Medical Student Lincoln Memorial University DCOM Germantown, Tennessee, United States
Clinical Scenario or Case: A 69 year old man diagnosed with poorly differentiated non small cell lung cancer who had received 2 doses of Durvalumab (Imfinzi) after completing chemoradiation. He initially presented to the emergency department with small nonerythematous papules on his palms and soles, which were initially consistent with drug related eruption, and steroids were initiated after oncology consult. Incidentally during the work-up, he was found to be hyperglycemic with a glucose level greater than 900, mild metabolic acidosis with no anion gap elevation. His A1c was 5.8 and his C peptide levels were low at 0.11 (0.8-3.85) with no prior history of diabetes. Initial management included an insulin drip for suspected DKA. Given the timing of Durvalumab initiation, low C-peptide, and new insulin dependence the diagnosis of immune check point inhibitor induced diabetes mellitus was favored. Due to the negative side effects he was experiencing, his immunotherapy was discontinued.

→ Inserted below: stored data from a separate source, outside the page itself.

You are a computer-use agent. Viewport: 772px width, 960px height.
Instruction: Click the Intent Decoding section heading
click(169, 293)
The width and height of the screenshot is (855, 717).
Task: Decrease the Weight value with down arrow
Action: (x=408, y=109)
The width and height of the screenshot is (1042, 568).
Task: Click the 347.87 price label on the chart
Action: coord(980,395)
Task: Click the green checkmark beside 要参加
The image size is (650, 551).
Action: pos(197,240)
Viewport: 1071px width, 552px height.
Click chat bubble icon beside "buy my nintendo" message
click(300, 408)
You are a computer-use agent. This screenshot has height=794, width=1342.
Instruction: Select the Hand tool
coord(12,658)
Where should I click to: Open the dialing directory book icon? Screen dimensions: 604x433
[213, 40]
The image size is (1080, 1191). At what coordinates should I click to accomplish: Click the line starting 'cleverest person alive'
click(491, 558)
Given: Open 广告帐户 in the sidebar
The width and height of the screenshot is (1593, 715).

Evidence/Literature Review: Endocrinopathies associated with immune checkpoint inhibitors like Durvalumab (Imfinzi) are a rare but noted adverse effect. Durvalumab is a programmed cell death ligand 1 (PD 1) inhibitor, which ultimately inhibits T-cell response and prevents overstimulation of immune response in peripheral tissues¹. Immune checkpoint inhibitors can lead to autoimmune destruction of pancreatic beta cells, mimicking Type 1 diabetes mellitus, even in patients without a prior history of endocrine dysfunction.
Unique Aspects of Case: Our patient developed profound hyperglycemia within weeks of initiating Durvalumab after receiving only 2 infusions of the drug. These findings are consistent with autoimmune beta cell destruction similar to the mechanisms of Type 1 diabetes. Our patient’s acute presentation without ketoacidosis was atypical but likely due to early detection during monitoring. Additionally, the patient had a concurrent dermatologic reaction further supporting ICI-induced autoimmunity.
Recommendations/Conclusions: Clinicians should remain vigilant for metabolic adverse events in patients receiving ICIs, as early detection and management are crucial.